Consequências da ocupação urbana desordenada
Enviada em 30/09/2019
A Revolução Industrial - iniciada na Inglaterra por volta do século XVIII - incumbiu na formação de vilarejos de trabalhadores no entorno das fábricas. Nesse contexto, hodiernamente, também se justifica a ocupação urbana no Brasil, que, desordenada, ultrapassa os limites estruturais suportados pela maioria das cidades. Com efeito, a situação se agrava pela formação de loteamentos irregulares associada a uma deficitária mobilidade urbana.

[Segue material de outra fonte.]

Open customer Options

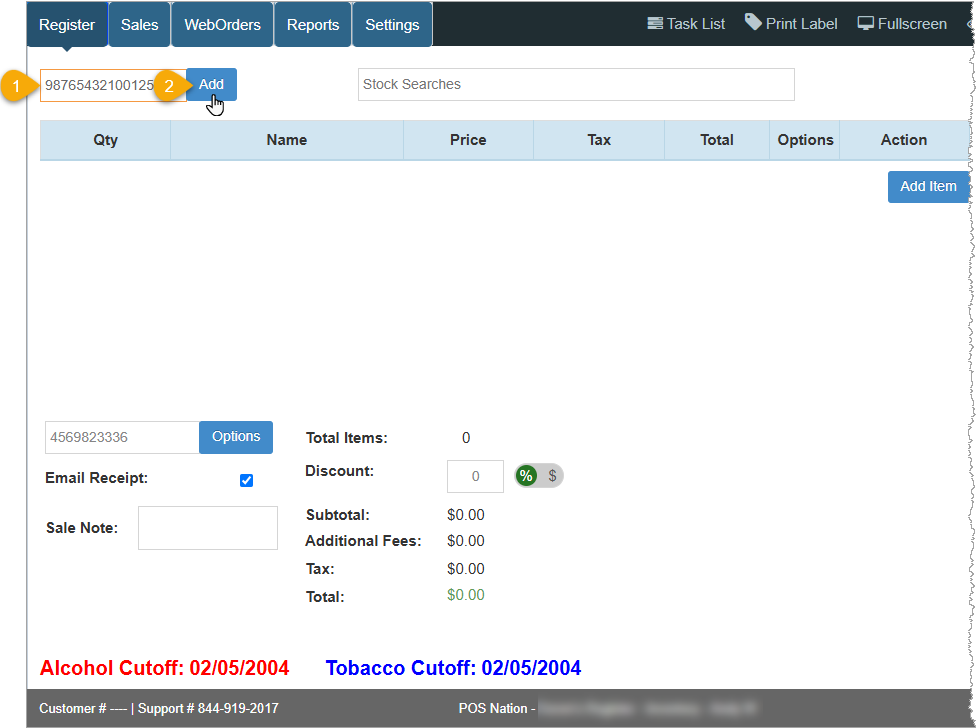click(236, 437)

Em primeiro plano, com a alta demanda habitacional das cidades, os loteamentos irregulares ganham espaço. Nesse contexto, o Plano Diretor Municipal - lei que orienta o crescimento urbano - não é seguido e, consequentemente, se formam residenciais carentes de saneamento básico, mobilidade e segurança. Ocorre que as áreas legalizadas são caras inacessíveis à maior parte das pessoas, o que é agravado pela insuficiência de programas governamentais, como o “Minha casa, minha vida”, na resolução do déficit habitacional. Entretanto, é inconcebível que o Brasil queira se tornar nação desenvolvida e serviços essenciais sejam artigo de luxo.

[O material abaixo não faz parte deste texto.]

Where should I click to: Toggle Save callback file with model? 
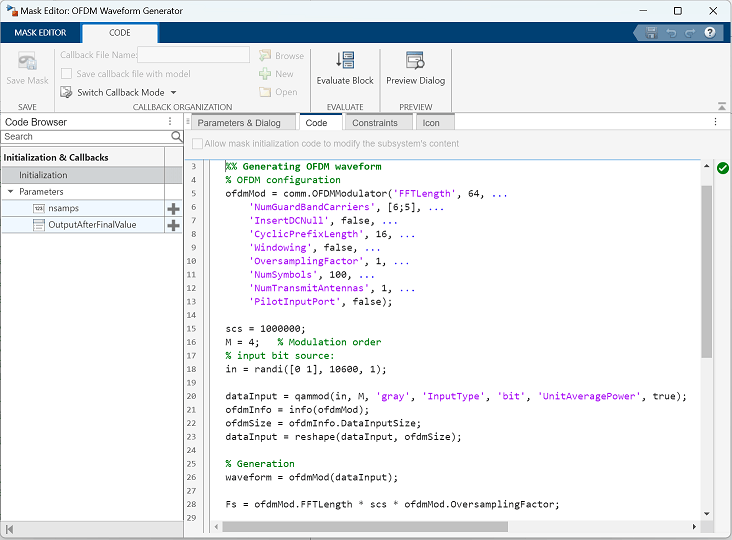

Outrossim, a mobilidade urbana também é afetada. A esse respeito, o maior número de pessoas aumenta a quantidade de carros, o que torna o trânsito mais lento, e prejudica os transportes de massa, que circulam com lotações muito superiores a sua capacidade. Ocorre que o crescimento da população urbana é um processo que perdura por décadas e, mesmo diante da previsibilidade do aumento das demandas e com tal responsabilidade prevista no Pacto Federativo Nacional, os municípios são omissos na realização de investimentos em mobilidade urbana. Todavia, é inaceitável que tão básico direito previsto no artigo 5 da Constituição Federal, como de ir e vir, seja limitado pela ineficiência do Estado.
Urge, portanto, que a ocupação urbana seja organizada no país. Deste modo, cabe ao Ministério da Educação, junto as escolas, conscientizar as futuras gerações por meio da inclusão de aulas de ética no currículo público para que se promova o debate sobre a importância de que a ocupação das cidades ocorra de maneira ordenada e de acordo com as previsões legais. Ademais, o Ministério das Cidades, junto as prefeituras, deve aprimorar a mobilidade urbana permeante a criação de planos municipais que prevejam investimentos de longo prazo na pasta com base nas projeções de crescimento das demandas a fim de que seja garantido o direito constitucional de ir e vir. Com tais medidas, a ocupação urbana poderá ocorrer sem que seja um problema.